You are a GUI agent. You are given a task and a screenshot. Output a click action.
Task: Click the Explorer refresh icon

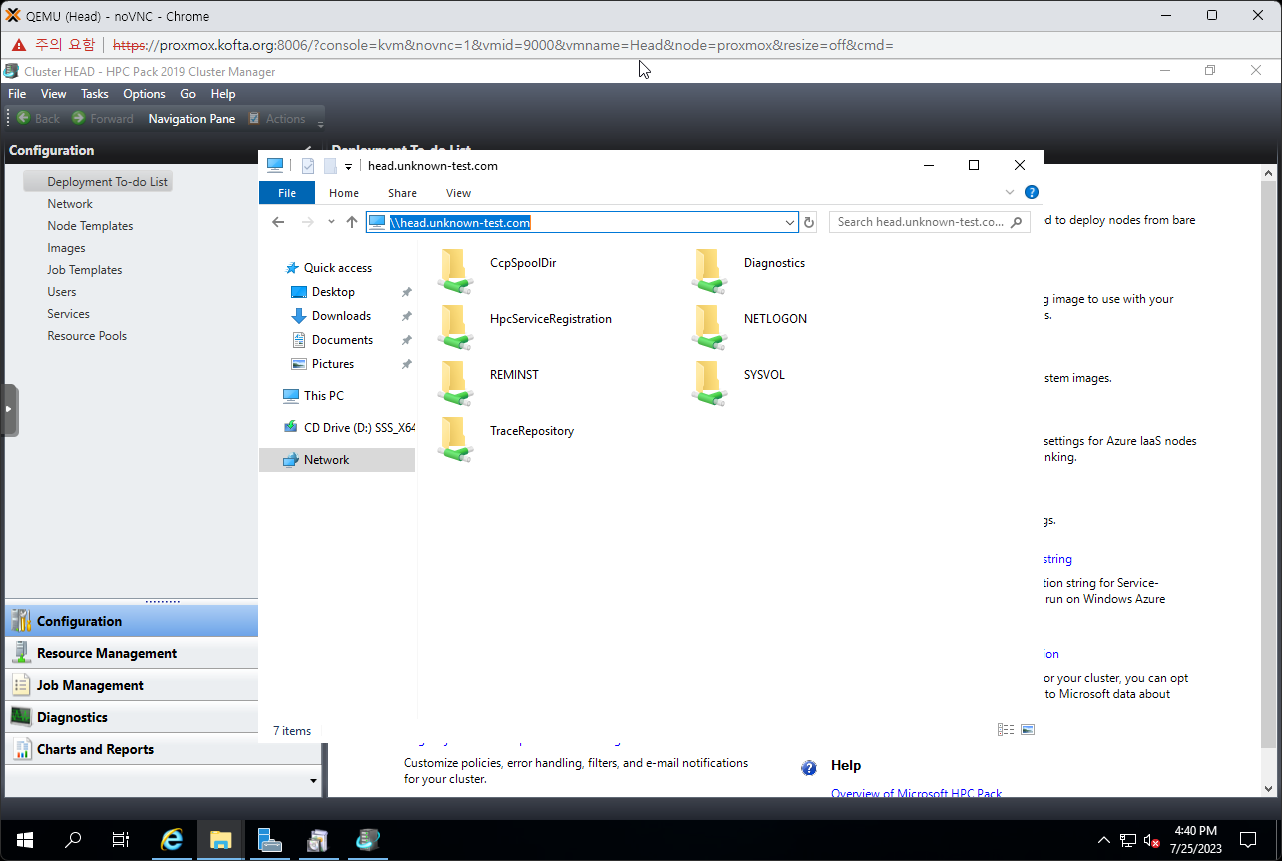(x=809, y=222)
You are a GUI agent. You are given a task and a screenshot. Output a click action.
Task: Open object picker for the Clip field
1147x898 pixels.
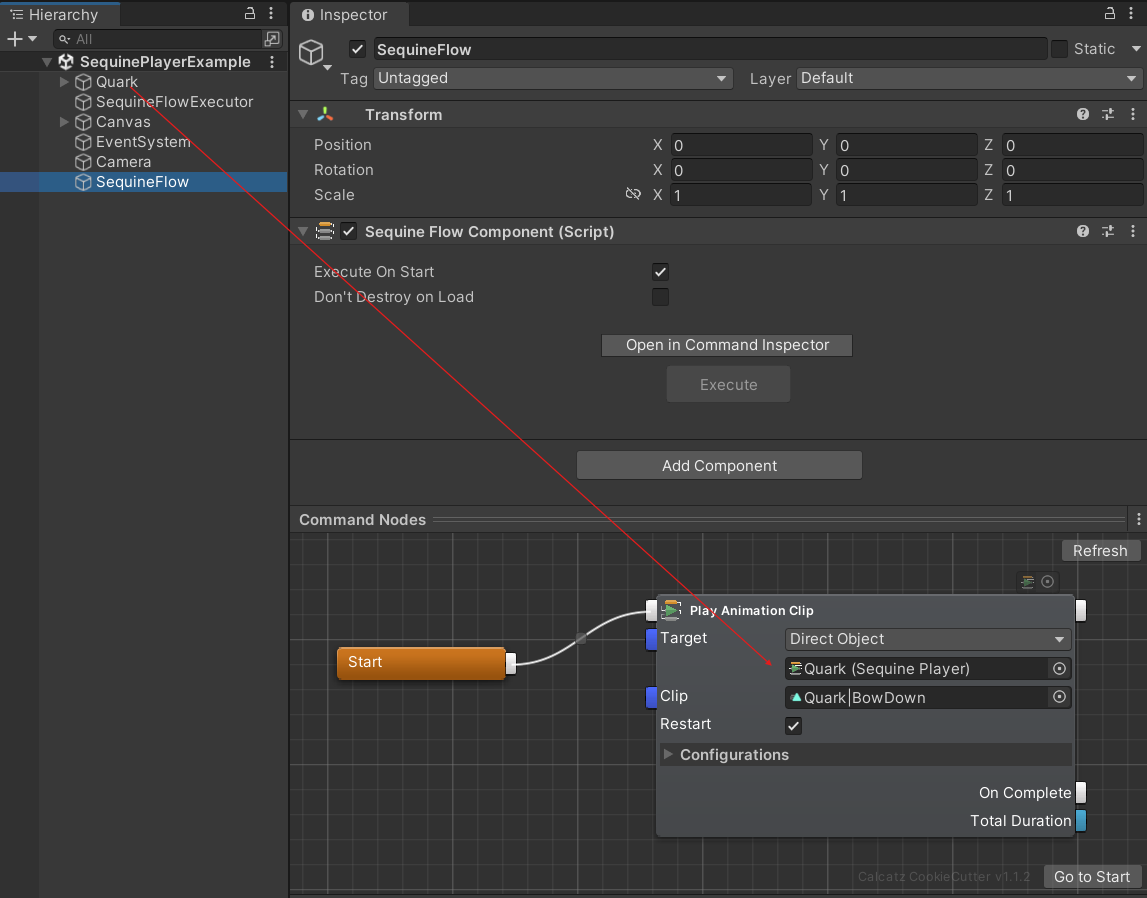coord(1060,697)
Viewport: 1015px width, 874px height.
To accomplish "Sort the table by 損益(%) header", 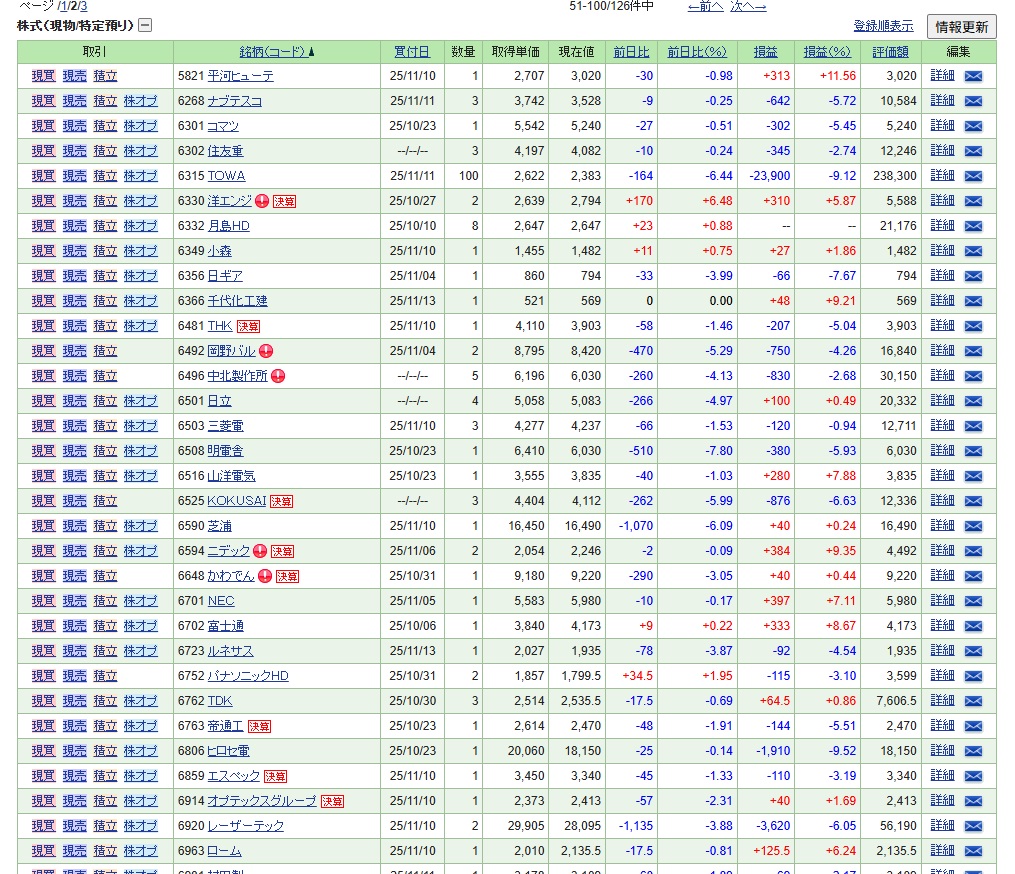I will point(827,52).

__Action item__. Quote word for word only the lines above from the one containing "Task: Click the Explorer refresh icon" through the one containing "Viewport: 1015px width, 874px height.". Pictures stay out of your copy.

__Exercise solution__.
Task: Click the Explorer refresh icon

(x=809, y=222)
You are a GUI agent. You are given a task and a screenshot. Output a click action.
Task: Open object picker for the Clip field
1147x898 pixels.
coord(1060,697)
Viewport: 1015px width, 874px height.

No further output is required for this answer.